How is the ERE price formed? The market behind emission reduction units - ERE Certificaten Nederland
The price of an ERE is driven by supply and demand on a regulated market. What moves that price, and what can businesses expect?
More and more companies with charging infrastructure are discovering that their charging sessions have financial value in the form of emission reduction units (EREs). But how is the price of such a unit actually determined? And what should you watch if you want to estimate revenue?
How the ERE system works
The ERE system is a market mechanism managed by the Netherlands Emissions Authority (NEa) through the Energy for Transport Register (REV). The principle is similar to emissions trading: parties that save CO₂ by supplying renewable energy to transport earn credits. Parties that are legally required to do so buy those credits.
One ERE equals one kilogram of avoided CO₂ emissions, calculated over the full life cycle of the energy carrier.
Demand: legal obligations
Demand for EREs is created by the annual obligation on fuel suppliers. They must show that an ever-larger share of the energy they deliver to the transport sector results in CO₂ reduction. The required reduction percentage rises gradually — from 14.4% in 2026 to over 27% in 2030.
Fuel suppliers that do not deliver enough renewable energy themselves must buy EREs from parties with a surplus. That structural demand underpins the market price.

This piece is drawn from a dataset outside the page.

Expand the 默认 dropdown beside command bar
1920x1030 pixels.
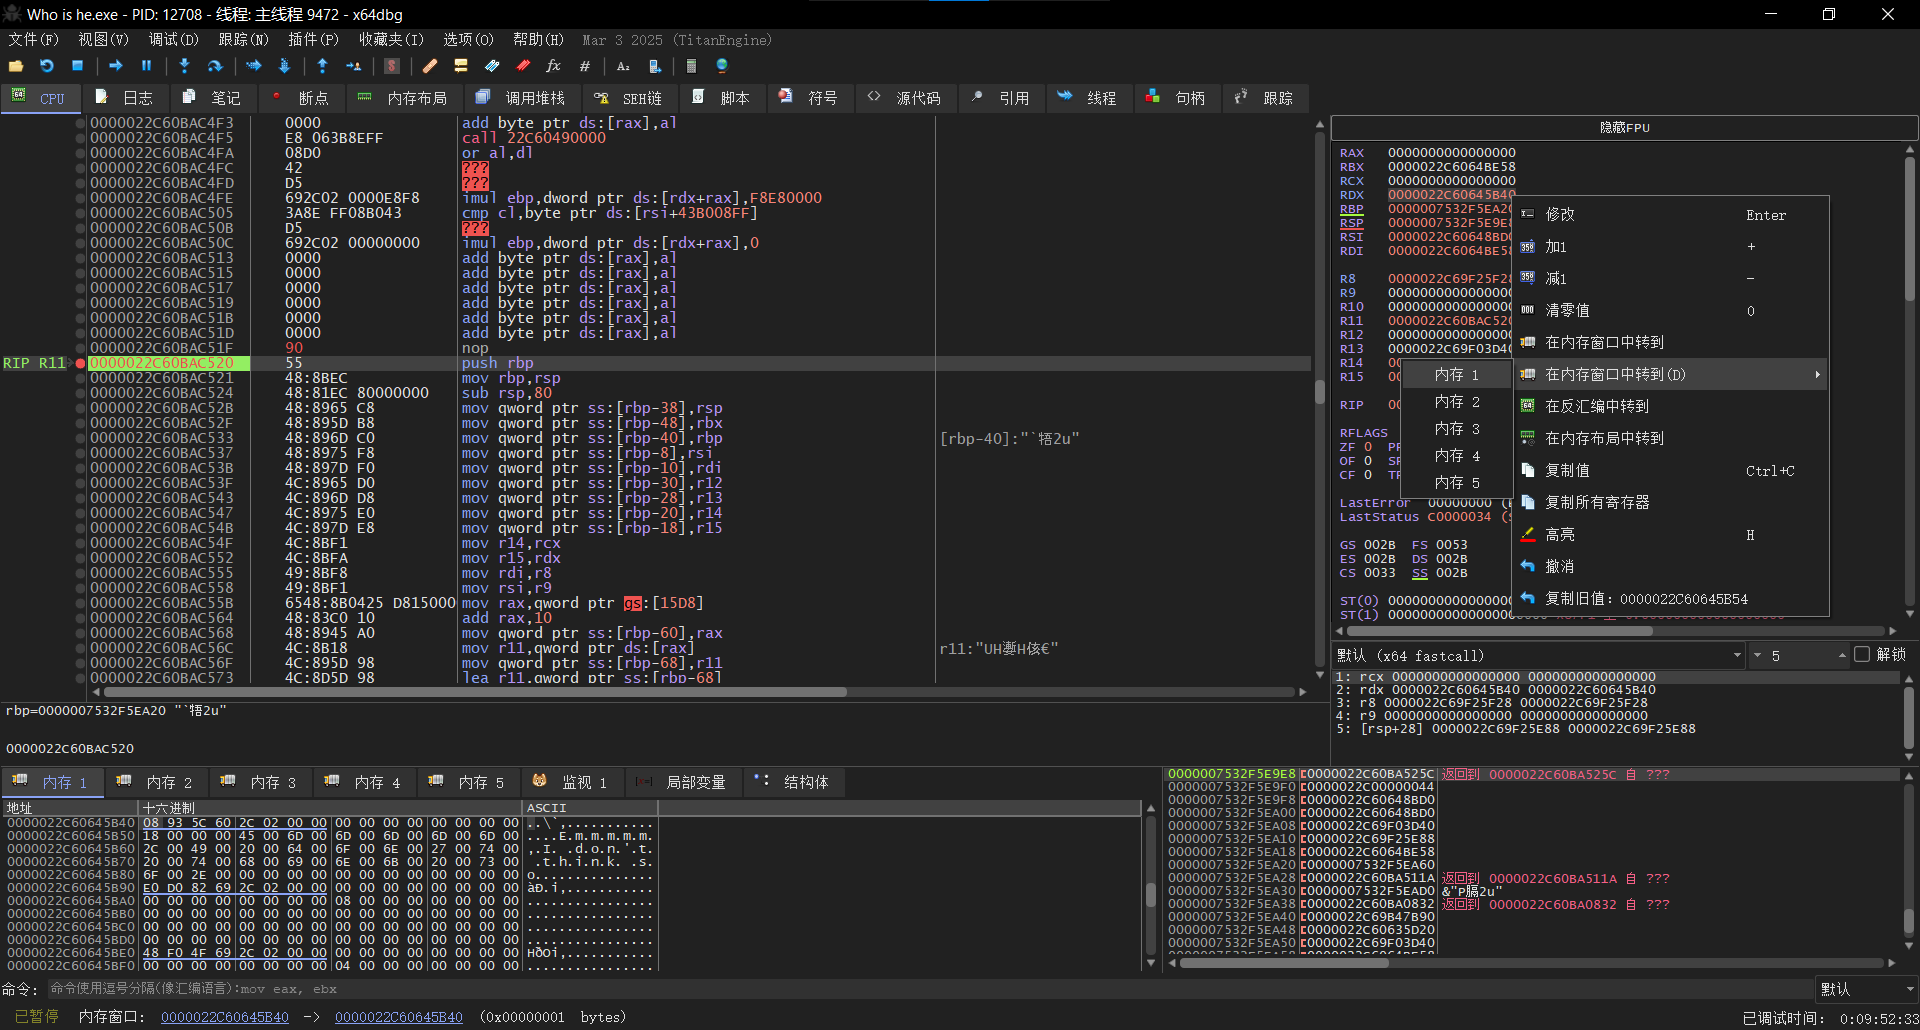(1866, 989)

Supply: who generates EREs?
EREs are generated by companies that register renewable energy in the REV. The two main sources are:
- Biofuels: traditionally the largest source, especially advanced biofuels from waste and residues.

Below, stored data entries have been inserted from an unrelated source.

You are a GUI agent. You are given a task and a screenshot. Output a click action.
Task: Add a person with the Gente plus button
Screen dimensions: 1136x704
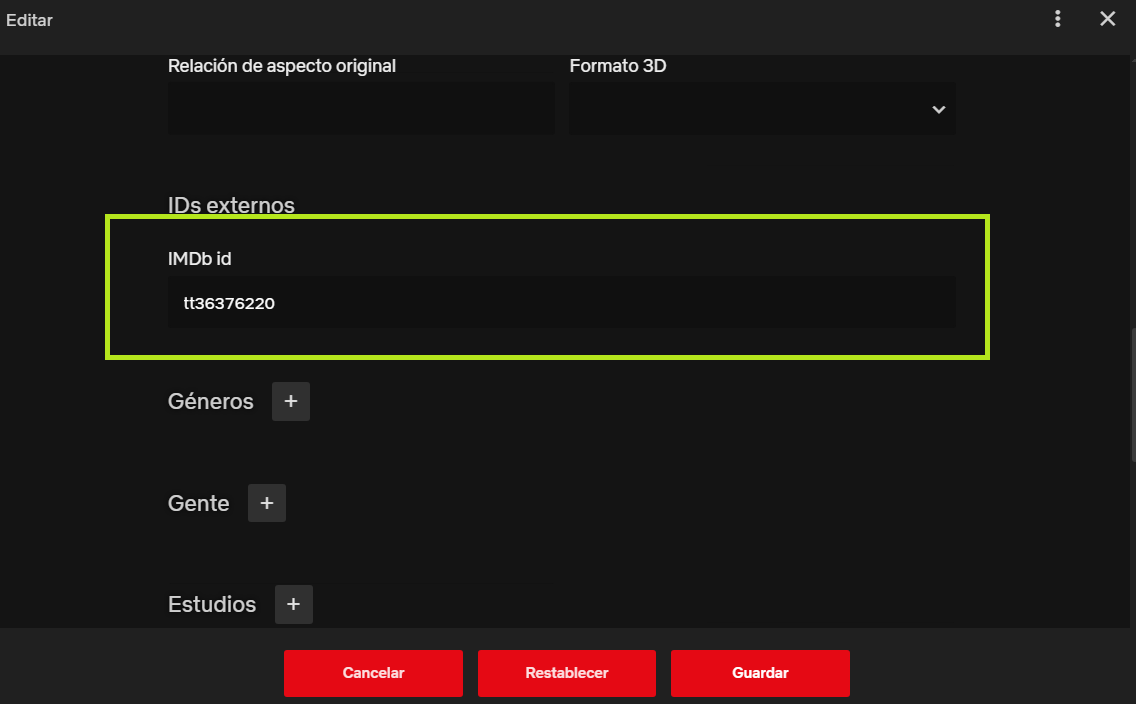point(267,503)
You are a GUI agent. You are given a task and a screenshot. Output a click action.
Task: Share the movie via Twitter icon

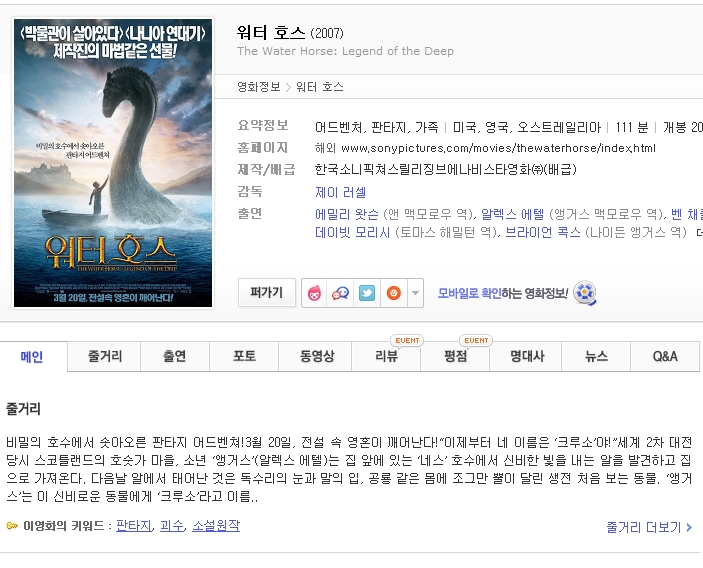[367, 293]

- Electricity for transport: a growing share, from public and private charging points.
For electricity, the number of EREs is calculated as follows:
EREs = delivered kWh × renewable share × 183 g/MJ × 3.6 MJ/kWh ÷ 1,000
Where the renewable share is 50.4% for grid power in 2026, or 100% with proven own generation from solar or wind.
What drives the price?
The ERE price moves continuously and is influenced by several factors:
Biofuel market
Biofuels still dominate ERE supply. Price swings in the international biofuel market — for example from changing import flows from Southeast Asia or production disruptions — feed straight into the ERE price.
Regulation and policy
Policy changes have a large impact. Think of the fossil reference value (currently 183 g CO₂/MJ), rules on double counting for certain feedstocks, and whether specific energy carriers are allowed.
Growth of electric transport
As more electric vehicles hit the road and more charging points are connected, supply of EREs from electricity grows. In time this can increase total supply and put pressure on the price, although the impact is still limited compared with biofuels.
Seasonality and trading behaviour
Around deadlines for the annual obligation, demand can spike temporarily. Speculative trading plays a role too, as on other commodity markets.
Historical price development
Under the previous HBE system, the price fluctuated roughly between €7 and €19 in recent years, with a three-year average around €12 per unit. Conversion to EREs is not one-to-one, because the unit is now based on kilograms of CO₂ reduction rather than energy content.
For electricity from the grid, the current calculation yields revenue of roughly €0.06 to €0.12 per delivered kWh, depending on the market price. With your own renewable generation, this can rise to €0.12 to €0.25 per kWh.
A sample calculation
Suppose a logistics company charges four electric vans, each using 25,000 kWh per year, plus four electric cars at 5,000 kWh each. That is 120,000 kWh (120 MWh) in total.
Using grid power (50.4% renewable) and an assumed ERE price of €0.30 per kg CO₂:
- EREs generated: 120,000 × 0.504 × 183 × 3.6 ÷ 1,000 ≈ 39,849 EREs
- Gross revenue: about €11,955 per year
With own solar panels (100% renewable), this rises to about €23,700 per year — a doubling.
What should you take away?
The ERE price is not fixed. It is the outcome of a dynamic market where regulation, energy prices and technology come together. For companies with charging infrastructure, it is important to:
- Budget realistically: do not assume the highest market price; use a range.
- Optimise where your power comes from: own generation structurally yields more.
- Follow the market: prices can shift quickly because of policy or international developments.
The ERE system rewards companies that help make transport cleaner. The key is to stay well informed and keep registration in good order.